What is being asked:
Rescale part of the records below: rewrite every line from the one containing "Click the mbusa_min.js initiator link" up to and including the one containing "Action: pyautogui.click(x=123, y=87)", requests included. Multiply each coordinate in the answers by 1.2 and round to the nearest whole number, with halves rounded up, leaving all other numbers unchanged.

Records provided:
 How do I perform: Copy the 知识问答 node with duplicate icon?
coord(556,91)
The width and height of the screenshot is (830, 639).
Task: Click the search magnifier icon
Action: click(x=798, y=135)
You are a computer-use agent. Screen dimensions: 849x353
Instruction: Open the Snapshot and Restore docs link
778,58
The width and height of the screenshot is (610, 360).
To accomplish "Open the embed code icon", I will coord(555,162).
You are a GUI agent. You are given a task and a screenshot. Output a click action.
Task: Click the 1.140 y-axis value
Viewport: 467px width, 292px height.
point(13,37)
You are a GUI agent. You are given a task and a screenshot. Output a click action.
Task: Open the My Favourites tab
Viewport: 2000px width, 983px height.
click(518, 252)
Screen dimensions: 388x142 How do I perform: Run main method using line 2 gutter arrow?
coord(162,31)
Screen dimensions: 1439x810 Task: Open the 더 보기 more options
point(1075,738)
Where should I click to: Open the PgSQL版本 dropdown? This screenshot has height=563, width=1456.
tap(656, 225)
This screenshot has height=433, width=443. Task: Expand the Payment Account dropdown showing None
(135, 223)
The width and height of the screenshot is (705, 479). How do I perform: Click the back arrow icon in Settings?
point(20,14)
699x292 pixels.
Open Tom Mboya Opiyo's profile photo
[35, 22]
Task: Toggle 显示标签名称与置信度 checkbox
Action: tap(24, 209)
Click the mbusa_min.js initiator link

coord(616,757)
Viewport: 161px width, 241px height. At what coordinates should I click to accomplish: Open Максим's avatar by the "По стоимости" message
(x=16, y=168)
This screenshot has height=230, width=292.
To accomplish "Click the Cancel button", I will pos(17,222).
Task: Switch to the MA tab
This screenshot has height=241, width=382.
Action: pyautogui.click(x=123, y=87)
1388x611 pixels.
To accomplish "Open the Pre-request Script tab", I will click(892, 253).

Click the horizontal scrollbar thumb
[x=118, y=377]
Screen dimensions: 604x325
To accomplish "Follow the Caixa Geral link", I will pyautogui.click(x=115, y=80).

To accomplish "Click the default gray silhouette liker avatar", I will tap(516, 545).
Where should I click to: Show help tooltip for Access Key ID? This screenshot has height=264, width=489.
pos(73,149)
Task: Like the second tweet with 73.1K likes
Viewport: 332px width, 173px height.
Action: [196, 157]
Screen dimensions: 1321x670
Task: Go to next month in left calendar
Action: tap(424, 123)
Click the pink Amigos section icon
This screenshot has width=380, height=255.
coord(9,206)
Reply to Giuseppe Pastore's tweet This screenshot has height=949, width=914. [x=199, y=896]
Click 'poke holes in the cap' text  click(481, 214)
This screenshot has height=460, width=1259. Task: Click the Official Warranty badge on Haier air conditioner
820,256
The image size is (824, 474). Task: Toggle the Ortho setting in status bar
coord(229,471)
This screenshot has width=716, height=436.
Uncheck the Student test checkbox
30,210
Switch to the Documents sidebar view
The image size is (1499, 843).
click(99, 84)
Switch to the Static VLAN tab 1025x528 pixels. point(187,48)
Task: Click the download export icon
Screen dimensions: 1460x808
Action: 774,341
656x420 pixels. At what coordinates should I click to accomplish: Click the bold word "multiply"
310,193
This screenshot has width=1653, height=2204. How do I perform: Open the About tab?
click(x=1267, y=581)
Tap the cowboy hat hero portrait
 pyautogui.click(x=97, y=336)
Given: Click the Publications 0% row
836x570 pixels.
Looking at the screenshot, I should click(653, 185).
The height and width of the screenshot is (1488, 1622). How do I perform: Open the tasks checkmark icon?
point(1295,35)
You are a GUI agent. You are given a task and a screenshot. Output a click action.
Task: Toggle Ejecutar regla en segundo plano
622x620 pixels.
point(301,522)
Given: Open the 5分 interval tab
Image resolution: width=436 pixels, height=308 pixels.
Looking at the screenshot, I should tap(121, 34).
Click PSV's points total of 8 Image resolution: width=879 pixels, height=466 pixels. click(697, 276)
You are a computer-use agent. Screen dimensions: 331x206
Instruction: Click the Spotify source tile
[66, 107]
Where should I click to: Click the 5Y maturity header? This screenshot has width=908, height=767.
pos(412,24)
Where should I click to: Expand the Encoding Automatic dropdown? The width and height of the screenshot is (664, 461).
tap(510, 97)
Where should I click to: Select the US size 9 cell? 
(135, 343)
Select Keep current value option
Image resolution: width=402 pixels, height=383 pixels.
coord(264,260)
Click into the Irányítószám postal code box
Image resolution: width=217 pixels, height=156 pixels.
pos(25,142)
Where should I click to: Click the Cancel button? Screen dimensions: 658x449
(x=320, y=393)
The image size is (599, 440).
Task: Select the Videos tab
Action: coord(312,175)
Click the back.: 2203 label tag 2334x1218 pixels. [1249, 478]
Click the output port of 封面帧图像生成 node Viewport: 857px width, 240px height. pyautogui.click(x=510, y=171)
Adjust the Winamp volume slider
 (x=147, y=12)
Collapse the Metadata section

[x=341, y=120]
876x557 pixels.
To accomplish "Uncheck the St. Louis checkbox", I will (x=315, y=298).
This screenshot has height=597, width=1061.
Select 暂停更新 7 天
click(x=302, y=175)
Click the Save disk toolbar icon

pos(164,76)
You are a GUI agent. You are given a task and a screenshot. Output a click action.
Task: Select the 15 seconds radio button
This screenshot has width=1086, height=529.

Solved problem:
Click the mbusa_min.js initiator link

coord(739,908)
Viewport: 161px width, 241px height. At what coordinates should I click to accomplish: Open Максим's avatar by the "По стоимости" message
(x=19, y=202)
This screenshot has height=230, width=292.
To accomplish "Click the Cancel button", I will pos(20,266).
Task: Switch to the MA tab
This screenshot has height=241, width=382.
Action: pyautogui.click(x=148, y=104)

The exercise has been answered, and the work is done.